-------- Available records --------

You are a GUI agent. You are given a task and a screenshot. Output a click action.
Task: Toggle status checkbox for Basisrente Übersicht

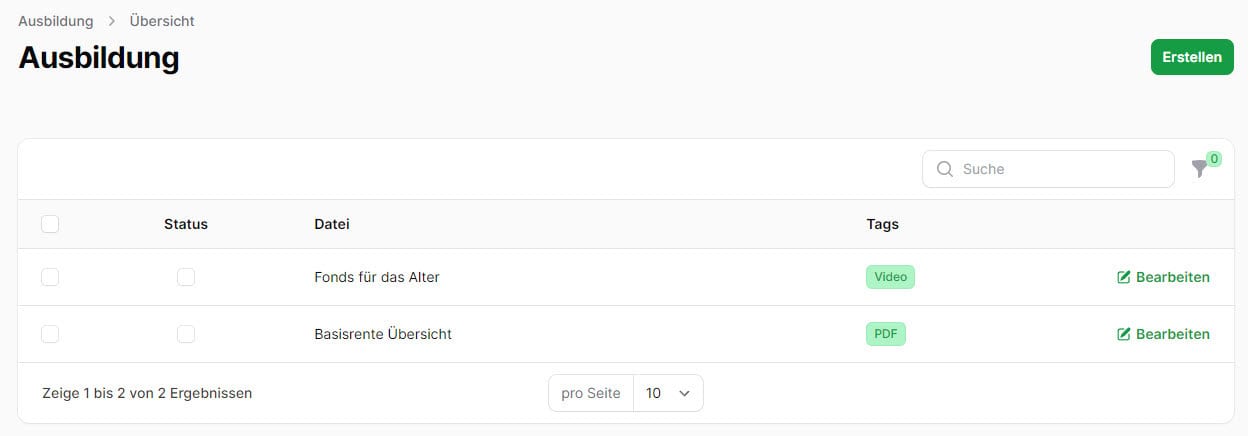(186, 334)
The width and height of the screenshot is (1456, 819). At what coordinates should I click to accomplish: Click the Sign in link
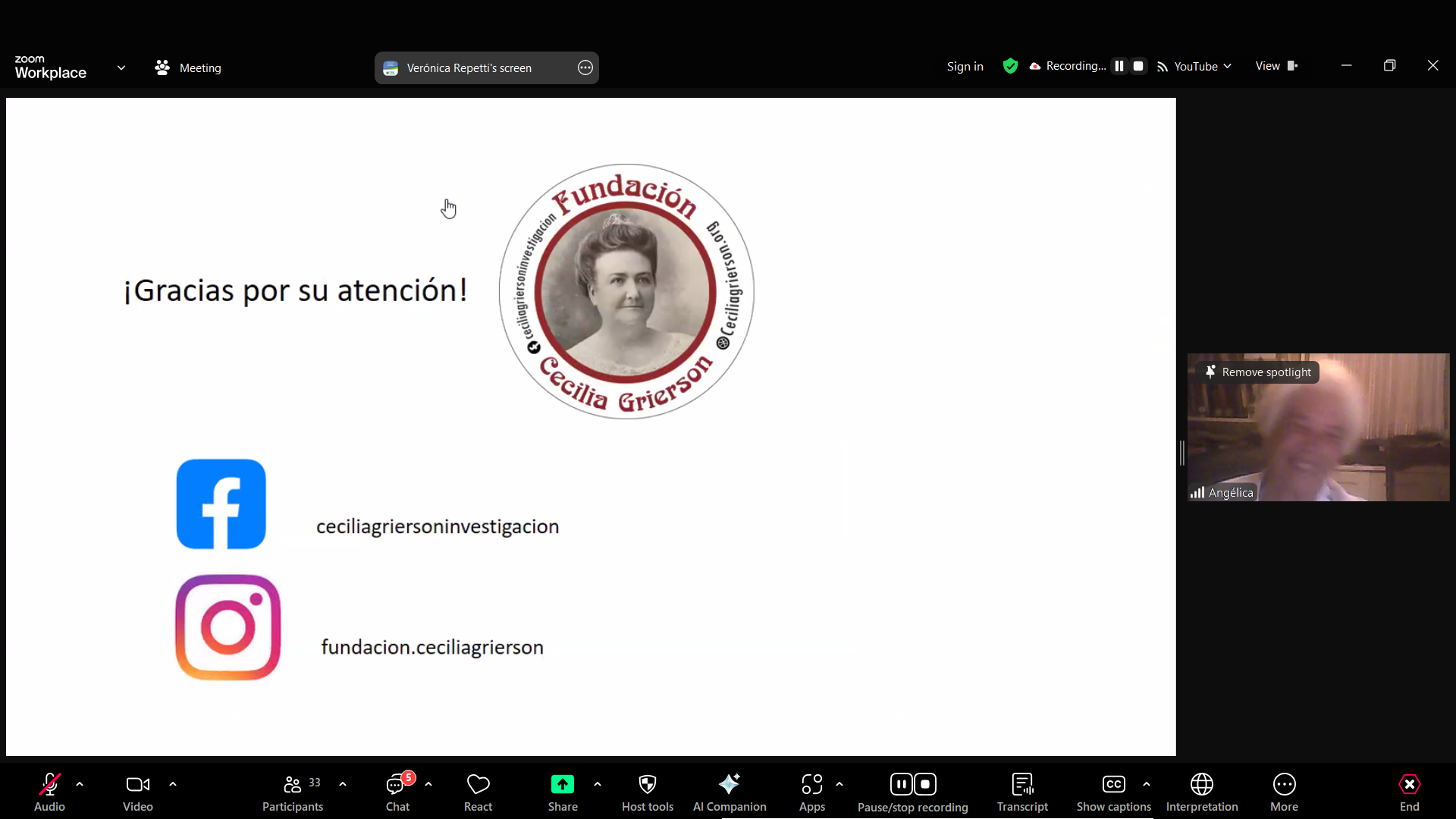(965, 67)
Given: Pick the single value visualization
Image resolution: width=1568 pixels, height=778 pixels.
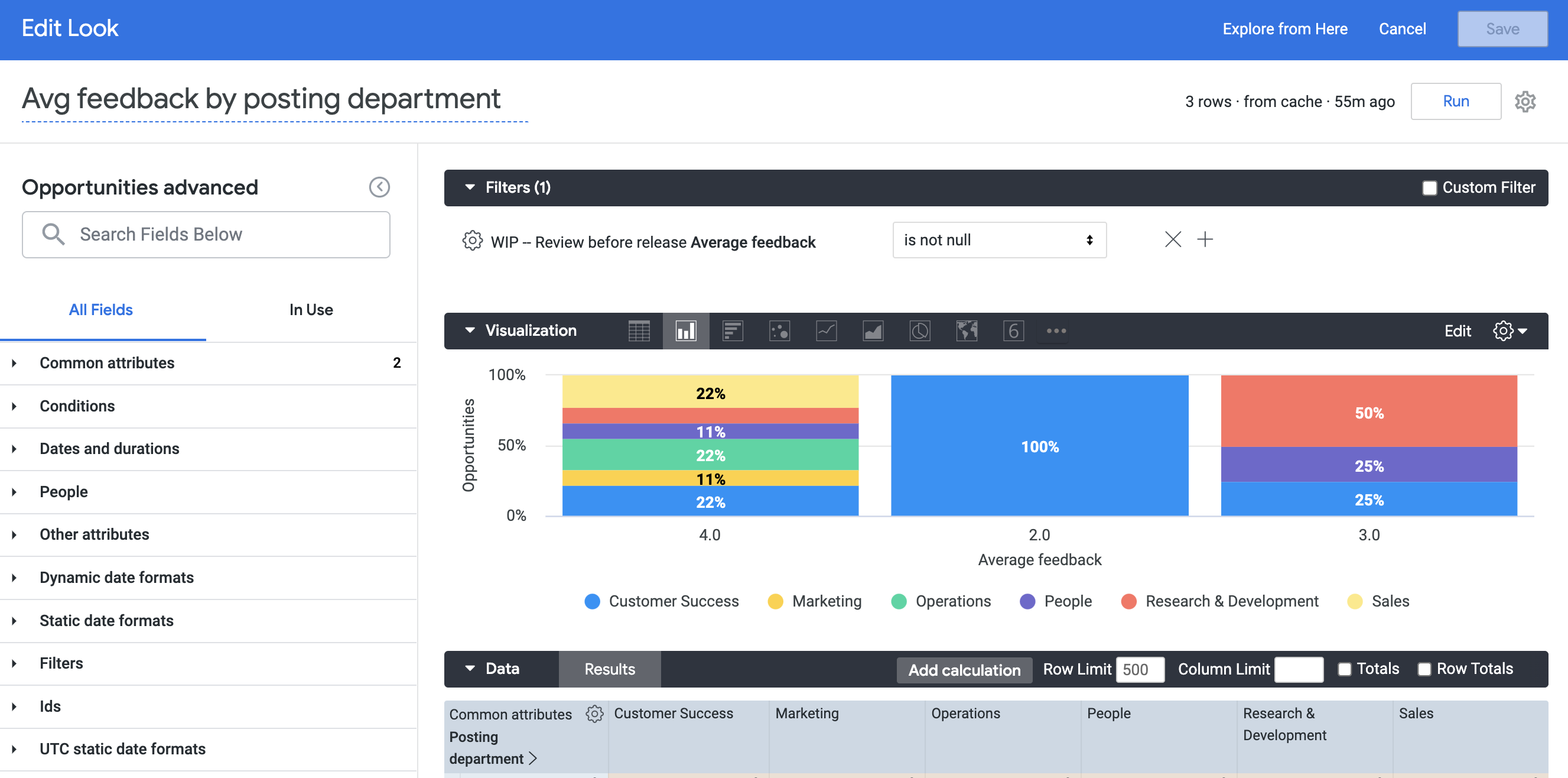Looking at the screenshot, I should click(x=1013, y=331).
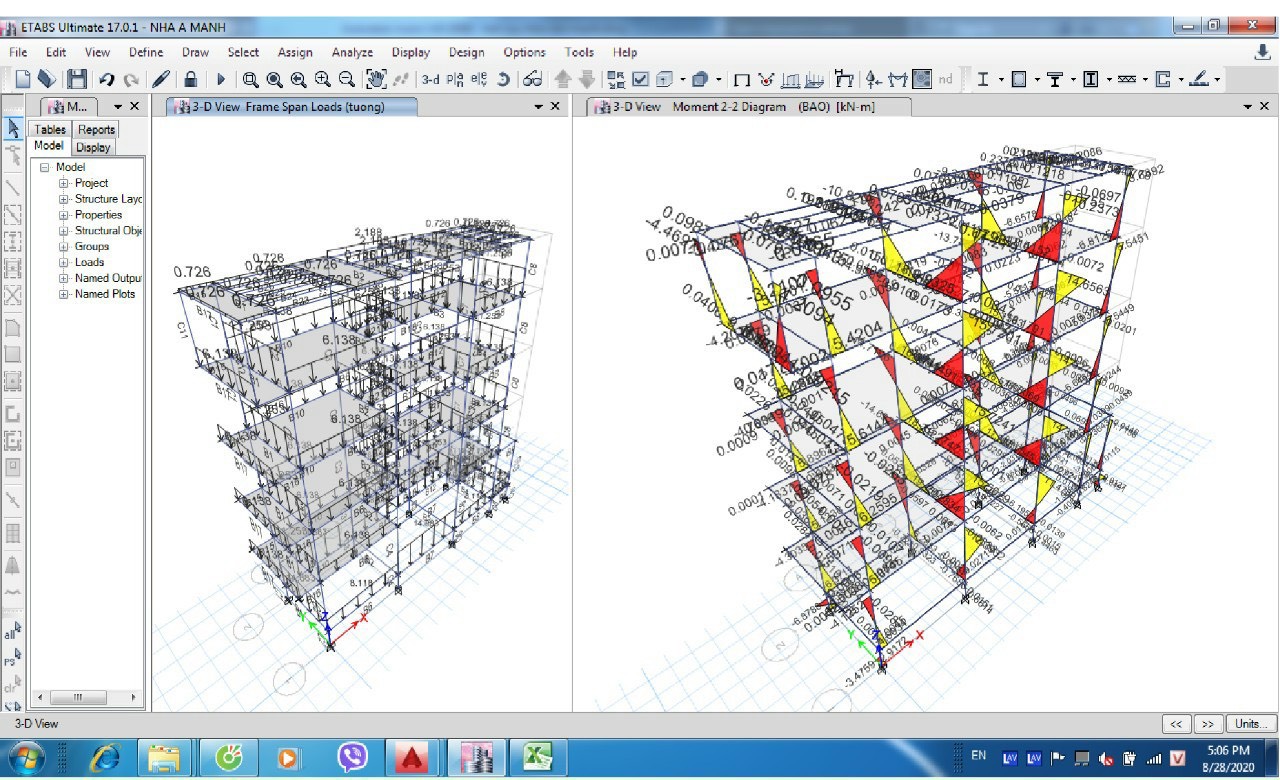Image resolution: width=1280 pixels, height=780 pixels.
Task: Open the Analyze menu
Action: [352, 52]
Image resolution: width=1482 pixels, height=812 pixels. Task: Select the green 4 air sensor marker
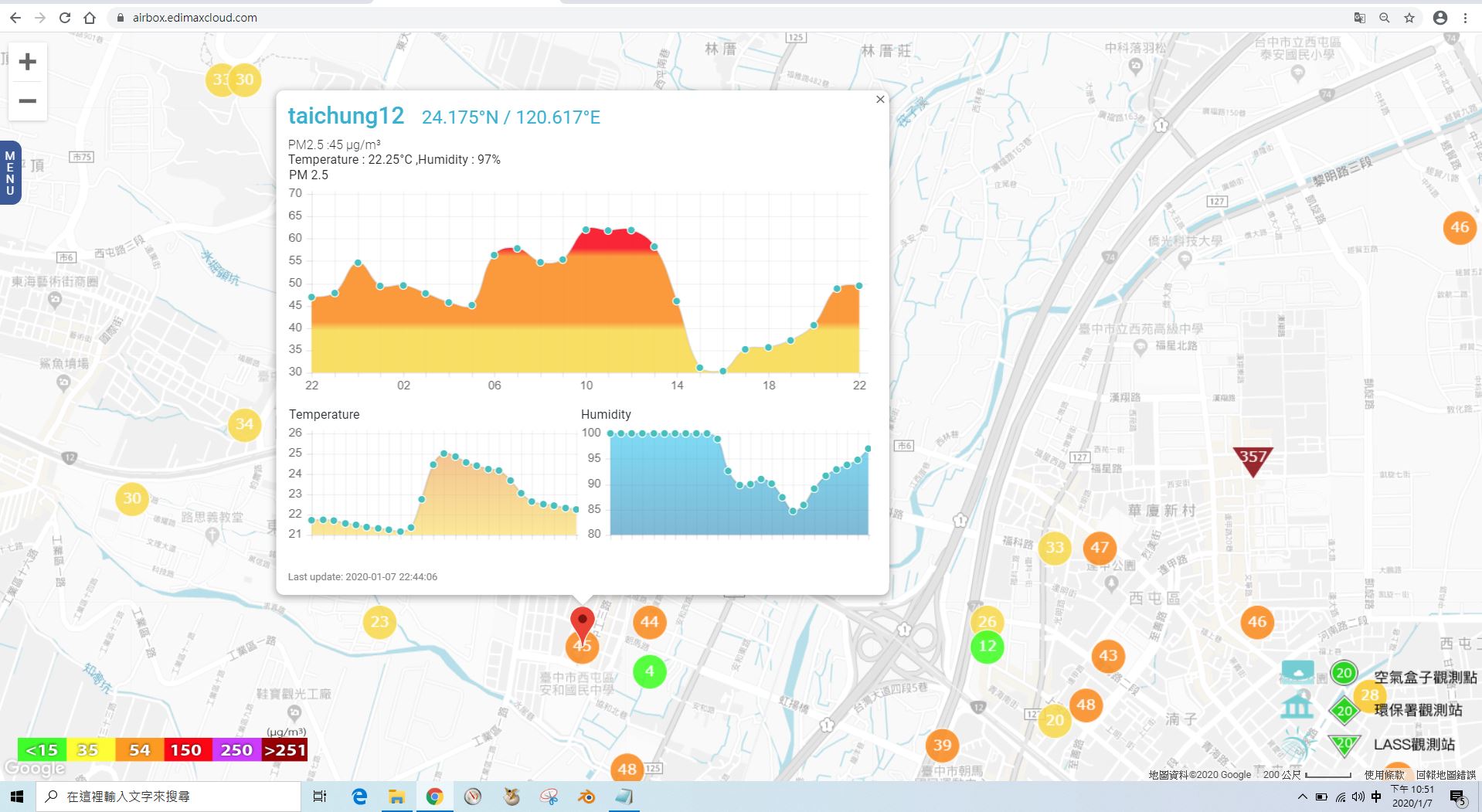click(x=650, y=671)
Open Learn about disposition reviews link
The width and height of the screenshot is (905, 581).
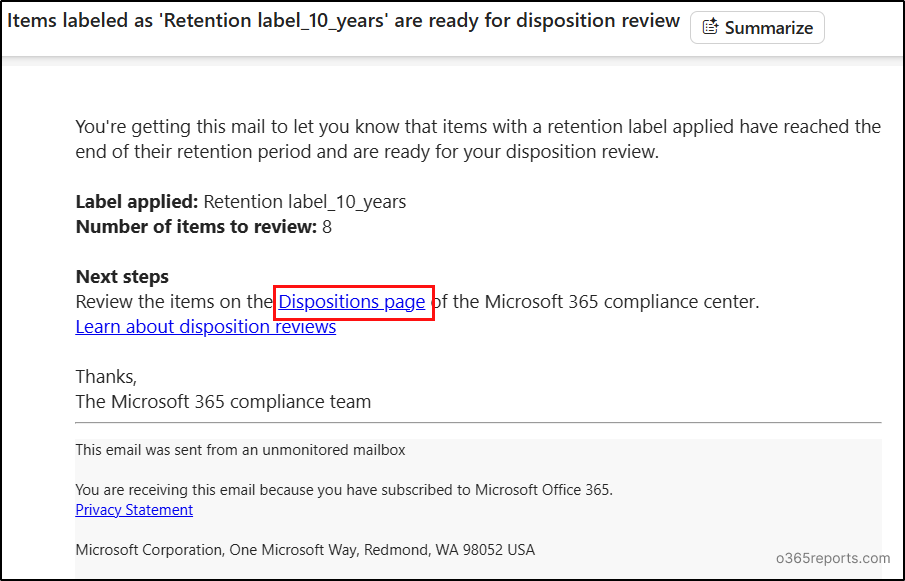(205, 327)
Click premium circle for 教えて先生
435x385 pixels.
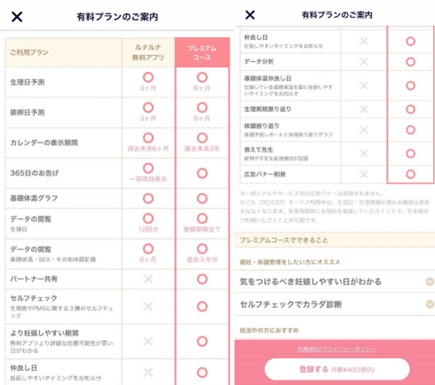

--------

Recast the records above as a Markdown table with the columns "Row" and "Line", one row per line, numbering rows in order and skipping blank lines. Leave the pictures out of the answer.

▸ **Task answer**:
| Row | Line |
|---|---|
| 1 | You are a GUI agent. You are given a task and a screenshot. Output a click action. |
| 2 | Task: Toggle status checkbox for Basisrente Übersicht |
| 3 | (186, 334) |
| 4 | The width and height of the screenshot is (1456, 819). At what coordinates should I click to accomplish: Click the Sign in link |
| 5 | (965, 67) |
| 6 | Given: Pick the single value visualization |
| 7 | Image resolution: width=1568 pixels, height=778 pixels. |
| 8 | Looking at the screenshot, I should click(x=1013, y=331). |
| 9 | Image resolution: width=1280 pixels, height=780 pixels. |
| 10 | Task: Open the Analyze menu |
| 11 | Action: [352, 52] |
| 12 | Image resolution: width=1482 pixels, height=812 pixels. Task: Select the green 4 air sensor marker |
| 13 | click(x=650, y=671) |
| 14 | Open Learn about disposition reviews link |
| 15 | The width and height of the screenshot is (905, 581). |
| 16 | (205, 327) |
| 17 | Click premium circle for 教えて先生 |
| 18 | 435x385 pixels. |